ほぼ1年前、再選を果たしたエルドアン大統領は1期目に行ってきた経済理論の主流に反する政策を大転換し、市場の要求に沿ってインフレ抑制のための大幅な利上げを支持。これを受けて中央銀行が昨年6月以降、政策金利を計4150ベーシスポイント(bp)も引き上げた。中銀は23日の会合で金利据え置きを決めたものの、インフレリスクへの警戒姿勢は解いていない。

バンガードで新興国市場アクティブ確定利付き商品共同責任者を務めるニック・アイジンガー氏は「現在投資家はかなり積極的に戻ってきている。
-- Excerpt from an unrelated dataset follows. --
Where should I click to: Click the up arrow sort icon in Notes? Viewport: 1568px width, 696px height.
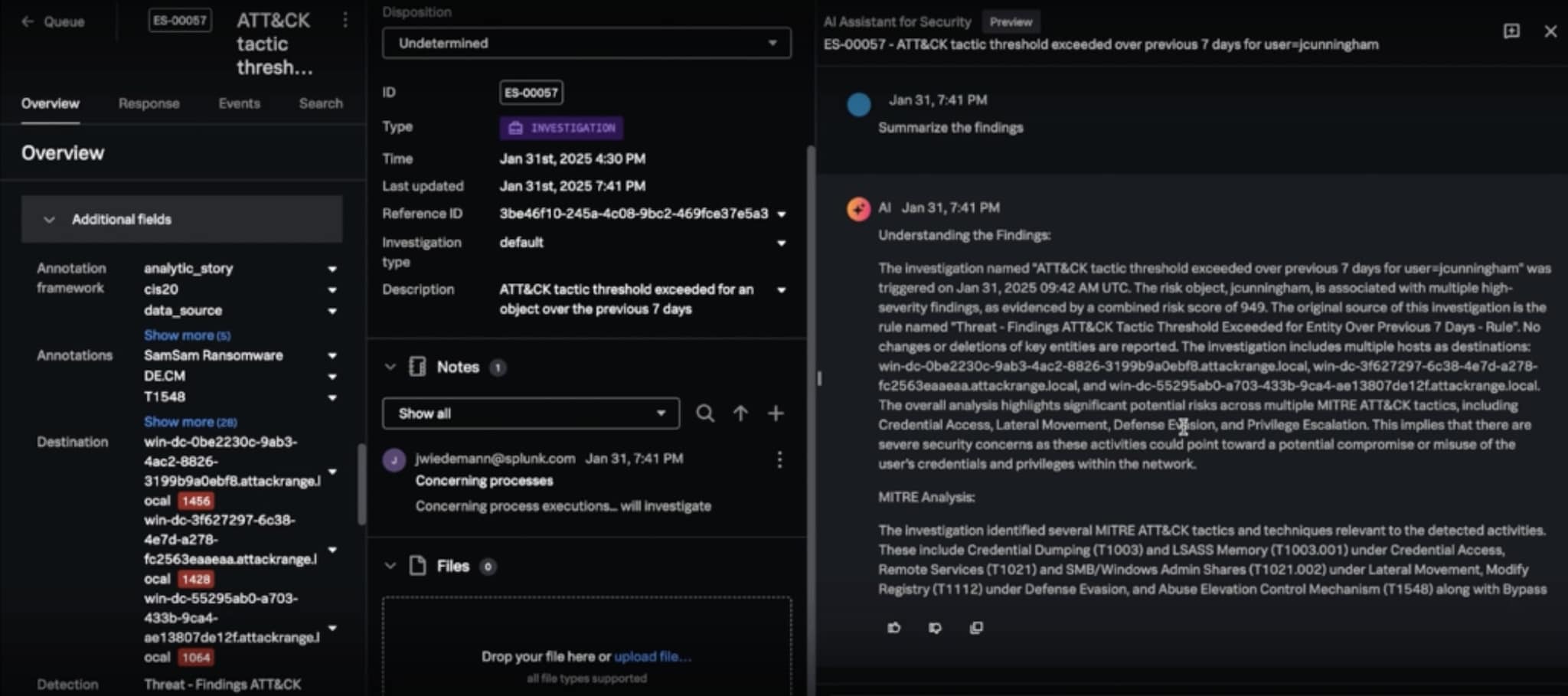[740, 413]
相当多くの資金流入が続いているところだ」と述べた。

アイジンガー氏は、通貨リラと国内債をそれほどの規模ではないが買い持ち、クレジット商品についてはかなりの買い持ちにしているという。

シティのアナリストチームも、政策転換がトルコ資産に対する外国人投資家の関心を高めたとの見方を示した。
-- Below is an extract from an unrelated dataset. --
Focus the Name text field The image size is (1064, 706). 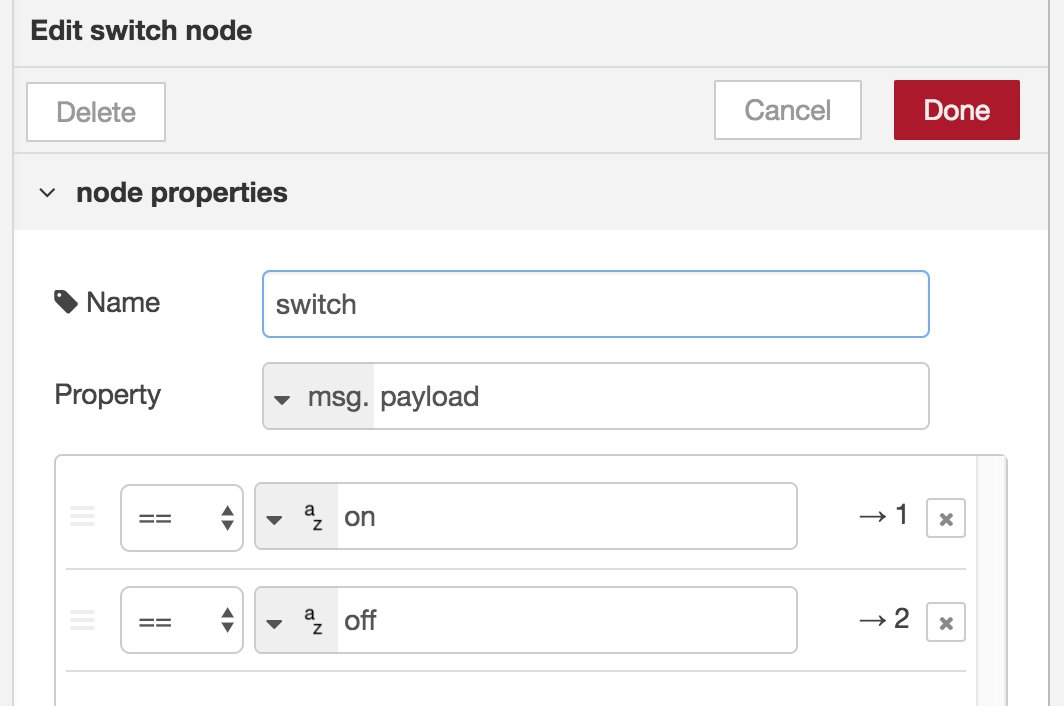pyautogui.click(x=595, y=304)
ルイス・コスタ氏は顧客向けノートに「現在は、国内債から外債、社債、株式に至るまでのトルコ市場が再生復興している局面とみなしている」と記した。

実際トルコの主要株価指数は年初来で46%強上昇し、この間に銀行セクターが80%前後も跳ね上がってけん引役を果たした。政府債のリターンは年初来4%強と、JPモルガンGBI-EMグローバル・ディバーシファイド指数の1%弱を大きくアウトパフォームしている。

トルコの外貨建て債のリターンは2.4%で、JPモルガンEMBIグローバル・ディバーシファイド指数と大差ない。ただ過去12カ月で見ると、同指数の2倍以上の24.6%だった。

リラは年初来ドルに対して8%余り下落したものの、4月半ばを底に落ち着きを取り戻した。アイジンガー氏は「実質ベースでリラは上昇している。これは好材料で、インフレ抑制に効果があるので当局もそれを望んでいる」と指摘した。

同氏によると、次に活発な取引が行われる可能性があるのはCDSだ。トルコの5年物CDSの23日時点のスプレッドは264bpと、1年前の673bpの半分以下。事態が順調に進めば、あっさりと225bpまで縮小してもおかしくないという。